+++ THE RECORDS
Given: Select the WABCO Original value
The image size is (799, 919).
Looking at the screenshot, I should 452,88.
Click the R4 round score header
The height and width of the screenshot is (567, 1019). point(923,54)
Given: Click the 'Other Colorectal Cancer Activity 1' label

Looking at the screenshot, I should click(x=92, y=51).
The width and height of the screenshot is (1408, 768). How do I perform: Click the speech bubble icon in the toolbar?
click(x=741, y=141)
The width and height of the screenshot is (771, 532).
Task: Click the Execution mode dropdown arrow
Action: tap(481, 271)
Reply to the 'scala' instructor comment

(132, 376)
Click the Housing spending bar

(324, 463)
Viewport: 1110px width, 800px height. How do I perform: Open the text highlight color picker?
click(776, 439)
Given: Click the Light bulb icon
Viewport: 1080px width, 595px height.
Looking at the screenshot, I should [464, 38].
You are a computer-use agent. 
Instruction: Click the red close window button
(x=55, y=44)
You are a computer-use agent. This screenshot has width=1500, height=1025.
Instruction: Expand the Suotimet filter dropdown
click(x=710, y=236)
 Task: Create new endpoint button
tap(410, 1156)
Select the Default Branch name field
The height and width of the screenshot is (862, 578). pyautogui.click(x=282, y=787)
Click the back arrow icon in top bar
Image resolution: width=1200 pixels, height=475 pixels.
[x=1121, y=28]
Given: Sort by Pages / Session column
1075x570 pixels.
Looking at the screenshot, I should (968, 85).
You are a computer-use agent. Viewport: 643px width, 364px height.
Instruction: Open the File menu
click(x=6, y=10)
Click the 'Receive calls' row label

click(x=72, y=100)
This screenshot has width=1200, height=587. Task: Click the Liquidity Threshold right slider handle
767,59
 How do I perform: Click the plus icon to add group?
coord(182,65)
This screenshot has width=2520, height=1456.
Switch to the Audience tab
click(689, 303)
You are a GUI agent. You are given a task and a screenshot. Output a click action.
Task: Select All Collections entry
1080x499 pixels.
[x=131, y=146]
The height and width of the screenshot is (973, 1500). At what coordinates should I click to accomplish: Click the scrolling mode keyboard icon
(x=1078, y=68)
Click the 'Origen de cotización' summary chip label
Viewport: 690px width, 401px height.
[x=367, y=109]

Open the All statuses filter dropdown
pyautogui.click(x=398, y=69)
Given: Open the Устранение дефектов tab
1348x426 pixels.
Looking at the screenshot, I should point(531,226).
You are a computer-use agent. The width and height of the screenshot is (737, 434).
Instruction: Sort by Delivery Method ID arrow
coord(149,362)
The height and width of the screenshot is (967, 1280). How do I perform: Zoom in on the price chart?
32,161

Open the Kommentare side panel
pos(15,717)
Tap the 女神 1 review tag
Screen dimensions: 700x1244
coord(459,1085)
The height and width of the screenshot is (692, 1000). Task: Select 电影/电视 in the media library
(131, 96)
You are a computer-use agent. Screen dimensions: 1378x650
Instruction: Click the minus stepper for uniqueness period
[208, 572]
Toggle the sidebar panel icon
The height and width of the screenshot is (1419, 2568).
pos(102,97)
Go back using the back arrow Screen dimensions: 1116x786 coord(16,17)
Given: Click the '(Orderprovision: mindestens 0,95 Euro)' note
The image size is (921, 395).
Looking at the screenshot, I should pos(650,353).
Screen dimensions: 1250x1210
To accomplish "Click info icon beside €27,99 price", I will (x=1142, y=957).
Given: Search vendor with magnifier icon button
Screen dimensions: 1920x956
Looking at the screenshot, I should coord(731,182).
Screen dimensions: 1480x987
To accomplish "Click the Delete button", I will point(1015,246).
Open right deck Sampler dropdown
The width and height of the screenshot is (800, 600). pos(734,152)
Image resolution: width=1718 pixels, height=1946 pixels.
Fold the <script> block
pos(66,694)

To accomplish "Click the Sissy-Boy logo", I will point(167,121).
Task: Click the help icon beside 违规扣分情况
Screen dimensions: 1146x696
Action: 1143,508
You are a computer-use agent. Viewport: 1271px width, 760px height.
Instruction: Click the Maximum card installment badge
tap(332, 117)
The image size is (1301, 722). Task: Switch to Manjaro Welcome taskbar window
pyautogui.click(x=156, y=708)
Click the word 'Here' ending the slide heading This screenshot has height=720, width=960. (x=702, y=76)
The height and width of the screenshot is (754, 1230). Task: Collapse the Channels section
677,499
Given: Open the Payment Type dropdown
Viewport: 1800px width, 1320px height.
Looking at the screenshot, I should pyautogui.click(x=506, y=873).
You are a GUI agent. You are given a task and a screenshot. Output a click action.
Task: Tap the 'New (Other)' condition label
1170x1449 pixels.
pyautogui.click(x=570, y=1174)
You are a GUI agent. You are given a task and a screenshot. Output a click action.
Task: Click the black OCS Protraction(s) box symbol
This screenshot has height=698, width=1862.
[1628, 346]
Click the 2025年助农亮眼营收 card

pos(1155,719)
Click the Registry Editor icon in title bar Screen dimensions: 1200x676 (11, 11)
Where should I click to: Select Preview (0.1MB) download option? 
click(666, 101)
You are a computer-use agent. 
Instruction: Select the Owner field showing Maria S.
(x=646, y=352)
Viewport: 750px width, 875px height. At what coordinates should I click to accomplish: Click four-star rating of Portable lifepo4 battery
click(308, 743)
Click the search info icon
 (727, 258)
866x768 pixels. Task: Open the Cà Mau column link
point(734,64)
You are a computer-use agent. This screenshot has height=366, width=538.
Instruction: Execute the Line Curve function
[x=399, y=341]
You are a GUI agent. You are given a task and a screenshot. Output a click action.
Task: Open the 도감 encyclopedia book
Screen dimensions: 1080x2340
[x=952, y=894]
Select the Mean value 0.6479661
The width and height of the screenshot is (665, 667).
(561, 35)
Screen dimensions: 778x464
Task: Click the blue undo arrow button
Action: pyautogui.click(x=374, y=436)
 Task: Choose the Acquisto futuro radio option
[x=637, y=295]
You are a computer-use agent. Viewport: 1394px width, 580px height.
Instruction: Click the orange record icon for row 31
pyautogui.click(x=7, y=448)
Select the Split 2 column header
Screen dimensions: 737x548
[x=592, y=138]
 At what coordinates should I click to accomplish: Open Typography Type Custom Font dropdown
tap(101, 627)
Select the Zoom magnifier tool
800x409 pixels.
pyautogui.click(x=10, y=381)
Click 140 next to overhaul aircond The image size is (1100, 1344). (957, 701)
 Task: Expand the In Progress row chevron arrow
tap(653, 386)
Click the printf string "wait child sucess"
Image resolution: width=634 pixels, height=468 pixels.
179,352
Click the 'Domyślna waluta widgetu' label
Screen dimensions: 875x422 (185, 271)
++++++
:: YOUR ASSIGNMENT ::
From the line containing "At what coordinates should I click to accomplish: Open" down to the last line of the data, transcribe every line exactly; nothing else should appear.

:: FINISHED TASK ::
 At what coordinates should I click to accomplish: Open Typography Type Custom Font dropdown
tap(101, 627)
Select the Zoom magnifier tool
800x409 pixels.
pyautogui.click(x=10, y=381)
Click 140 next to overhaul aircond The image size is (1100, 1344). (957, 701)
 Task: Expand the In Progress row chevron arrow
tap(653, 386)
Click the printf string "wait child sucess"
Image resolution: width=634 pixels, height=468 pixels.
179,352
Click the 'Domyślna waluta widgetu' label
Screen dimensions: 875x422 (185, 271)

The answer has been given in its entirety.